▶ YOUR GOAL:
Only the lines below starting at the one containing "Image resolution: width=1225" and ending at the one containing "You are a computer-use agent. Viewport: 1366px" belong in the answer, each copied exactly.

▶ Source data:
.....

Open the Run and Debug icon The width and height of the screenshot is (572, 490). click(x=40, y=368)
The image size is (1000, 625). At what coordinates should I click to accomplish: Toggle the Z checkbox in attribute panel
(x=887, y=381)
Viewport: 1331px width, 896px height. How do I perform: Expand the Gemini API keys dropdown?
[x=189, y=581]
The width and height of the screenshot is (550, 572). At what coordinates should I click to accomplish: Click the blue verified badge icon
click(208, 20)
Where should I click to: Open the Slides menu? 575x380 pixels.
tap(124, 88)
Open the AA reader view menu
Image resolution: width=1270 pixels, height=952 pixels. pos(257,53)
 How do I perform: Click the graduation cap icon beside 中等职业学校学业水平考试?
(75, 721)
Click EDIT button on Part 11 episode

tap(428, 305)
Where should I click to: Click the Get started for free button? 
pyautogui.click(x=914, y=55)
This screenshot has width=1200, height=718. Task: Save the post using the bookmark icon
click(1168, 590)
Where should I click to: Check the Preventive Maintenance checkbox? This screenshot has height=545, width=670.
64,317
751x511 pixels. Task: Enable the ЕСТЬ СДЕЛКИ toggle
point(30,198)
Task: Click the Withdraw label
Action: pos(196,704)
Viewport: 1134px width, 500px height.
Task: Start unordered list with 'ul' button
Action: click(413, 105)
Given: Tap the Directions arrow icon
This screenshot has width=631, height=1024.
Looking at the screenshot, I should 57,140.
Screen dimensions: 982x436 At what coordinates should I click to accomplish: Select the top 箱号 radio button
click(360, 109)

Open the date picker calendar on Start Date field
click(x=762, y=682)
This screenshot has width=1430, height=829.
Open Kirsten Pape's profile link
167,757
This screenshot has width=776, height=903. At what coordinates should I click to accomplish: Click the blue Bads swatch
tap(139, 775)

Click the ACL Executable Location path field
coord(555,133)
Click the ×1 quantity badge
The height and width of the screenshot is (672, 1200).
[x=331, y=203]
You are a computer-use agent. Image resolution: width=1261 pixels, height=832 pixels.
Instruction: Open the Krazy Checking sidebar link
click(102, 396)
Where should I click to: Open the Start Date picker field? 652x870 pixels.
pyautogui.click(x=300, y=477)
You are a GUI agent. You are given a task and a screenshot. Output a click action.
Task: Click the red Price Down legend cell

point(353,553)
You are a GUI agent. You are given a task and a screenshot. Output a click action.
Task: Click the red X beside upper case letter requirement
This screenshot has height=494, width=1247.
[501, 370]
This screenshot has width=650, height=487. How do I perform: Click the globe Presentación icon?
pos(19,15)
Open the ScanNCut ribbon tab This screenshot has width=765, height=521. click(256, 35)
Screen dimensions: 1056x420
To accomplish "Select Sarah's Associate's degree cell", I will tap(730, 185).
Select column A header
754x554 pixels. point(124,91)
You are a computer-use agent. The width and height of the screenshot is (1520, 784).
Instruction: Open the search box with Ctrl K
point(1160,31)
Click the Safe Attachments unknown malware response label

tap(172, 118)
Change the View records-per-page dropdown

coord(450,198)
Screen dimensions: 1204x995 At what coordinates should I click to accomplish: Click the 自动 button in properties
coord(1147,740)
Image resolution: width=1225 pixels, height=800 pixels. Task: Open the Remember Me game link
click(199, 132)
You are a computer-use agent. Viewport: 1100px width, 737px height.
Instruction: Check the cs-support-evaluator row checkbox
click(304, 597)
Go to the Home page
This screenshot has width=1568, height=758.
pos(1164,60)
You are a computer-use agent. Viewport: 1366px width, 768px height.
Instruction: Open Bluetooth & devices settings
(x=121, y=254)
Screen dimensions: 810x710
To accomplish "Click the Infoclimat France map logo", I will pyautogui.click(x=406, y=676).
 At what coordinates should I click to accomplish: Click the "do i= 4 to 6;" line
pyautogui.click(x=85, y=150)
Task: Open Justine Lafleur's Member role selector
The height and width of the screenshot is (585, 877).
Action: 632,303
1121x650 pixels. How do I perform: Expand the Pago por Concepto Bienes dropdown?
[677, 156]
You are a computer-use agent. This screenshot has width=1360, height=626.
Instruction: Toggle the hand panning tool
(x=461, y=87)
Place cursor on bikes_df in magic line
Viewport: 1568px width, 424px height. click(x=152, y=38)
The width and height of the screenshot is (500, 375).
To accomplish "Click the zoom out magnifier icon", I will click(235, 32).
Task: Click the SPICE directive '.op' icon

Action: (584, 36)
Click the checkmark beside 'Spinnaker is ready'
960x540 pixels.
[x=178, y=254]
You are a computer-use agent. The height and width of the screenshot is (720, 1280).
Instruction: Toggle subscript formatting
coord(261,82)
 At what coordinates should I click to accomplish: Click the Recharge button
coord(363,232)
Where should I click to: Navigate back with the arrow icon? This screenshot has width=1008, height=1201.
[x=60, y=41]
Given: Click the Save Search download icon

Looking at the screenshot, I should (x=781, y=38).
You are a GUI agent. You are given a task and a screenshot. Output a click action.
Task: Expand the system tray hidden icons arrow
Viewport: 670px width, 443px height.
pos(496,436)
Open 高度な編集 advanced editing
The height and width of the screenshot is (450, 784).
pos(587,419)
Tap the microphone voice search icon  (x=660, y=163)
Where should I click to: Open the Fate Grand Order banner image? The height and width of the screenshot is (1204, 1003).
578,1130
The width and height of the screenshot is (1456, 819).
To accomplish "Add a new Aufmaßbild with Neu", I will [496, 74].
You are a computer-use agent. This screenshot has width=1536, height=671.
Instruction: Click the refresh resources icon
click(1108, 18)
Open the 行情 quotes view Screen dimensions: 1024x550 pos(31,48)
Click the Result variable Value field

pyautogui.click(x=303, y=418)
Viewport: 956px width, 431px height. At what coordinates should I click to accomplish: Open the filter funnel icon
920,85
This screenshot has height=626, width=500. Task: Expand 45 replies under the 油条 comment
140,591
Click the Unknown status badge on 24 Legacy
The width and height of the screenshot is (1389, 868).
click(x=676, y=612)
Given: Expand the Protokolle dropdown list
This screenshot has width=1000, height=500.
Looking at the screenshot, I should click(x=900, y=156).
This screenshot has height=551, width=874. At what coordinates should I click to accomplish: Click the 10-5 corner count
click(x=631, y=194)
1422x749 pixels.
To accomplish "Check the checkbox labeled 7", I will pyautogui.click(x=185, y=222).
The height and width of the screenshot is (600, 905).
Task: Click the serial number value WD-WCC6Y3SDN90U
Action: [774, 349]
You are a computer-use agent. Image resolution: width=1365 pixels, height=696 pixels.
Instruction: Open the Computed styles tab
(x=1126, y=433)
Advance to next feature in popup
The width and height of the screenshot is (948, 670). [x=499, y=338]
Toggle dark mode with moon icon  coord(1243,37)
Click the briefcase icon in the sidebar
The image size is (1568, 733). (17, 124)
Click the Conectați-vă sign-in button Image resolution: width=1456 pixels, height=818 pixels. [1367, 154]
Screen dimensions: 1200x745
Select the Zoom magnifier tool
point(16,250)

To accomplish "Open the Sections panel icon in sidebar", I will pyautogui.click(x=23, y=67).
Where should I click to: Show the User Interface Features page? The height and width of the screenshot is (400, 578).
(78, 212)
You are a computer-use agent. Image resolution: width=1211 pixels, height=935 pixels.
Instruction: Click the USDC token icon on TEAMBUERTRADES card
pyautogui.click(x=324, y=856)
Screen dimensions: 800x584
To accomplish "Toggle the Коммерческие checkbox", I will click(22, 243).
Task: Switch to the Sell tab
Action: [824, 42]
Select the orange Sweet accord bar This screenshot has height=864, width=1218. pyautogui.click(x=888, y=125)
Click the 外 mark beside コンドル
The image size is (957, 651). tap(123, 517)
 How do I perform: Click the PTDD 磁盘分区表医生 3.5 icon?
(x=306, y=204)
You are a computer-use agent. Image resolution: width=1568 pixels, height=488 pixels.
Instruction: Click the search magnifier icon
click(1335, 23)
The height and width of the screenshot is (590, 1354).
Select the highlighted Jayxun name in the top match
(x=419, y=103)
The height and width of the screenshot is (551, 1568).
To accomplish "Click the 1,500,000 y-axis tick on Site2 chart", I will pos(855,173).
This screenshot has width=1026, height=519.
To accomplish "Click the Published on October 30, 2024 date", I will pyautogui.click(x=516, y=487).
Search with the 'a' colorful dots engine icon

.....

▶ FINAL ANSWER:
Image resolution: width=1225 pixels, height=800 pixels. Task: Open the Remember Me game link
click(199, 132)
You are a computer-use agent. Viewport: 1100px width, 737px height.
Instruction: Check the cs-support-evaluator row checkbox
click(304, 597)
Go to the Home page
This screenshot has width=1568, height=758.
pos(1164,60)
You are a computer-use agent. Viewport: 1366px width, 768px height.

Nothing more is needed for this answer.